如果遗传基因不出现变异的话,他儿子估计也长得挺人模狗样的吧。
做他儿媳妇比做李冒的女儿好也不无可能。
除了那眼神,姓吴的倒是人畜无害,随他去吧。
不过,再长大些的李黑眼,终于明白那眼神里透着一股疼惜又或者是某种保护欲也有可能是其它复杂的情愫。虽如此,但也是出于一番真心。
你们别责怪李黑眼自己也不想方设法自学什么的?说得轻松,对于一个没上过学的小孩,如果没有人先告诉你一加一等于二,你会知道等于二吗?
当然,不过打个比方而已。即便没上学,李黑眼也知道一加一等于二。她又不是傻子。
当然,这些都是她上学之前的事了。
李黑眼径直走向餐桌,拉开椅子坐了下去。
桌上摆着各色菜品。平时她是万万吃不到这些美味佳肴的。杜鹃在家的时候,好歹会将土豆弄成土豆泥,辣白菜炒土豆,炝拌土豆丝。
她不在家的时候,李冒总是只会炖一碗干巴巴的饭,外加两颗水煮的土豆就这样把她打发了。那土豆整个圆圆的,连切都懒得切,更是一点味道也没有。

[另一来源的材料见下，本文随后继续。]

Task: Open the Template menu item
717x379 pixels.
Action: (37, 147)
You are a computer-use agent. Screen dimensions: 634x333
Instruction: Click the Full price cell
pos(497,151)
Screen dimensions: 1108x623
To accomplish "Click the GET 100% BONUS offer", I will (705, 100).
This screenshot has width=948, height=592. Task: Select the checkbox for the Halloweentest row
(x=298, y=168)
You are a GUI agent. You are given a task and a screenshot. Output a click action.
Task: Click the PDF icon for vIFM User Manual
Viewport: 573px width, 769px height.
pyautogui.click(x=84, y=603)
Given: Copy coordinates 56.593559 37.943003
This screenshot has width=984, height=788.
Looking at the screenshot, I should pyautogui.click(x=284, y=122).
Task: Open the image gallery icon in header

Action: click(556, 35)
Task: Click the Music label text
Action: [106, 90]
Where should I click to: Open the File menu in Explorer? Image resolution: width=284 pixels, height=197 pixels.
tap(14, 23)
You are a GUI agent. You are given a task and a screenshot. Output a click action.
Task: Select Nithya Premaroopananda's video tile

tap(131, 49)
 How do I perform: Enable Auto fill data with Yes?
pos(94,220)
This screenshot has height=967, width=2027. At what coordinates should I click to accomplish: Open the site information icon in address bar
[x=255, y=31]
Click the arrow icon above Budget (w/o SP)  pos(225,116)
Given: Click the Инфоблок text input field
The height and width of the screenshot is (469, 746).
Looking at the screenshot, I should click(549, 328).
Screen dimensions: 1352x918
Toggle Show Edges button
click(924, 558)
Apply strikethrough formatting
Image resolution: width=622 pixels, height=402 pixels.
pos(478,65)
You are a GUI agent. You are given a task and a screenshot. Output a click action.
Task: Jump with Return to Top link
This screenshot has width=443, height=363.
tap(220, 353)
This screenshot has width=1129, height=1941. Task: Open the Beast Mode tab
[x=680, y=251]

看着一桌的玲琅满目色彩纷呈,李黑眼一眼就看向中间最显眼的那一盘。
烤鸭还泛着油光点点,一股香味灌进鼻孔,李黑眼两眼放光,只觉口中干燥,忍不住吞了吞口水,喉咙口生涩不已,干燥感愈加深沉。
这种感觉迫使她随手拿过酒瓶一骨碌喝了几口,有些青涩,有些苦,有点麦芽香,比起橙汁来说,还是难喝了点。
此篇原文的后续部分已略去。